When was the last time you were wolf whistled? How did it make you feel? Delighted? Annoyed? Pathetically grateful?
Not so long ago, my friend Kate and I were out and about with a friend we hadn’t seen for ages. She looked great, all tight fitting jeans and flowing blonde hair. When we walked past a building site there was so much whistling you’d have thought we’d stumbled into an aviary. Well I say ‘we’. In fact she went first and Kate and I followed – to deathly silence. Not a single chirrup. Not a peep. So who felt bad? Our friend for being whistled at or us for not being whistled at? You can guess, can’t you? It was us.
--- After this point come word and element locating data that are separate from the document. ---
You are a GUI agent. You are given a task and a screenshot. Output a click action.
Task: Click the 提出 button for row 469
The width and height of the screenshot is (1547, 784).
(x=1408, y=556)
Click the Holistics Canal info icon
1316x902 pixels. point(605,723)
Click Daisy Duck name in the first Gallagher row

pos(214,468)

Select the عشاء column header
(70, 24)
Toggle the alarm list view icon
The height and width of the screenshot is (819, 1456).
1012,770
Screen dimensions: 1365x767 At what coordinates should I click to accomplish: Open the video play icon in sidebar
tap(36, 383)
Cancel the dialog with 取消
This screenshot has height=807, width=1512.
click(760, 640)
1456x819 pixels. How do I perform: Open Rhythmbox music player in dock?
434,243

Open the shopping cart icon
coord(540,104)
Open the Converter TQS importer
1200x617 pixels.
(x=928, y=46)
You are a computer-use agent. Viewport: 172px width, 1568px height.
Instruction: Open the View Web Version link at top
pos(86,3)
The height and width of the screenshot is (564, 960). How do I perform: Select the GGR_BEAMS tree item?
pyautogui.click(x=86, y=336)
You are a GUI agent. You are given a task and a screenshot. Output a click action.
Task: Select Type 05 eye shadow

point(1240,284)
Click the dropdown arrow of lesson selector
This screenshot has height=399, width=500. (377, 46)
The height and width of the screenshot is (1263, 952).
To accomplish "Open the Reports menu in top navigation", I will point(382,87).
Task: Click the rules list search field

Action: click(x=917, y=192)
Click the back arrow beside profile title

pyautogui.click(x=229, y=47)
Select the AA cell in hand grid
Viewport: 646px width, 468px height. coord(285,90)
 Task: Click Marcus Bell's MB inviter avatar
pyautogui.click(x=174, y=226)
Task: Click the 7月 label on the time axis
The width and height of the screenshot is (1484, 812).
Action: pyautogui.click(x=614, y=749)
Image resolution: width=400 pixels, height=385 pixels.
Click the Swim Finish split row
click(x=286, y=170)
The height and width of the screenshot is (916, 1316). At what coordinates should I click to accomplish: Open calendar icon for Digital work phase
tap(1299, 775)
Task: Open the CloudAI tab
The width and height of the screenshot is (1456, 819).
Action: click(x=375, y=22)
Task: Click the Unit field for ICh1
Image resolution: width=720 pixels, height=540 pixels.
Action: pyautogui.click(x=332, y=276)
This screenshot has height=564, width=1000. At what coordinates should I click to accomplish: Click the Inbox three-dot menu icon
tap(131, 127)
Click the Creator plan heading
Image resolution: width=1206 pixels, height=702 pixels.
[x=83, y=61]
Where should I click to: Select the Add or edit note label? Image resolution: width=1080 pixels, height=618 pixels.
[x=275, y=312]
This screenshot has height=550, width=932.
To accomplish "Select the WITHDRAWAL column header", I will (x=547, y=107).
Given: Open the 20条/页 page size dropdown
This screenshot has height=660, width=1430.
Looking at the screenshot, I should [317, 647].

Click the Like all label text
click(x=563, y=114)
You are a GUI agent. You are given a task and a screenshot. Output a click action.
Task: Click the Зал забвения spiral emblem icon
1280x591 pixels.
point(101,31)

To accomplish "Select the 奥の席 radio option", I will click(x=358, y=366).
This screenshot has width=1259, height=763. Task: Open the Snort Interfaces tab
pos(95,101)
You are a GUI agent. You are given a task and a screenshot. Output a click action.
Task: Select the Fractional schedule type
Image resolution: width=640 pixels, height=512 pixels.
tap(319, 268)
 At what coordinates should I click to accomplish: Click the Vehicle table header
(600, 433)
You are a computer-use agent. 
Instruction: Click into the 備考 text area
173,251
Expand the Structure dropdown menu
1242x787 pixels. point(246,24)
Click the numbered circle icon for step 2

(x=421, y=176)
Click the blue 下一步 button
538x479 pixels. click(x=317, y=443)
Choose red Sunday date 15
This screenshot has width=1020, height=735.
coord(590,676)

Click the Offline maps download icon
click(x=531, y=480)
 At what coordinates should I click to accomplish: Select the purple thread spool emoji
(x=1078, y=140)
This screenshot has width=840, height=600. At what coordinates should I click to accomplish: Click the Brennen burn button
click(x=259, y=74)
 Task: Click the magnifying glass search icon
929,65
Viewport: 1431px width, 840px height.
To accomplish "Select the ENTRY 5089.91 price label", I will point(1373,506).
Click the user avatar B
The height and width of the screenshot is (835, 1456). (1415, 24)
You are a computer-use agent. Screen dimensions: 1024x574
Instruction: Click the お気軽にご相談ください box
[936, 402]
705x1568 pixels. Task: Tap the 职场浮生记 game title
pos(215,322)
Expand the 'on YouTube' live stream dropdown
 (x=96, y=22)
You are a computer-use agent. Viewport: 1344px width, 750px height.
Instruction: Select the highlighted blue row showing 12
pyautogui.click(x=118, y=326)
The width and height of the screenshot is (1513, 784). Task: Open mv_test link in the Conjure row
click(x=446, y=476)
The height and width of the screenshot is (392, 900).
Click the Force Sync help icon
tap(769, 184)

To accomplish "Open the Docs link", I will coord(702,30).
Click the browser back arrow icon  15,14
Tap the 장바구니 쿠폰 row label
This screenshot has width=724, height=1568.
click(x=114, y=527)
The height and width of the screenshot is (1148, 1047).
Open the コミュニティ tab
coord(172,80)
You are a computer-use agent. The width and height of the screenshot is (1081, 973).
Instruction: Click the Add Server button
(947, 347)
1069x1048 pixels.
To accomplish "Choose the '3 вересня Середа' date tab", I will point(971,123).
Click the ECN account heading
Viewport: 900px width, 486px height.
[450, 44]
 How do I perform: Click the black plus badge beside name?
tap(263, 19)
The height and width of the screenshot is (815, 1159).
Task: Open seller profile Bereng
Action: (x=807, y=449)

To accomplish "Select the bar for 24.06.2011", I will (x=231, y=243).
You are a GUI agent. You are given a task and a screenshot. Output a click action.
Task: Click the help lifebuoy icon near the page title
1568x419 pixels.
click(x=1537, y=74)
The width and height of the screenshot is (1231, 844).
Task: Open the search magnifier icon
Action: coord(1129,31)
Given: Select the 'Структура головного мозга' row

So when I opened the paper and saw that the building firm George Wimpy has told its builders in Bristol that wolf whistling is banned I had to read on.
‘The general feeling is that women won’t stand for being whistled at by builders.’ Says who?
‘Savvy and sophisticated women are put off visiting sites for a property for fear of being targetted.’
What?? If they’re that savvy and sophisticated I’m sure they’d be more than capable of telling a whistling builder to shut the wotnot up!
‘Similarly men report finding it insulting when their loved ones are whistled at.’ Insulting. That’s an interesting one.
Ok, ban pin-ups on public display and ban shouting out crude comments while you’re at it but a whistle of appreciation? What do you think?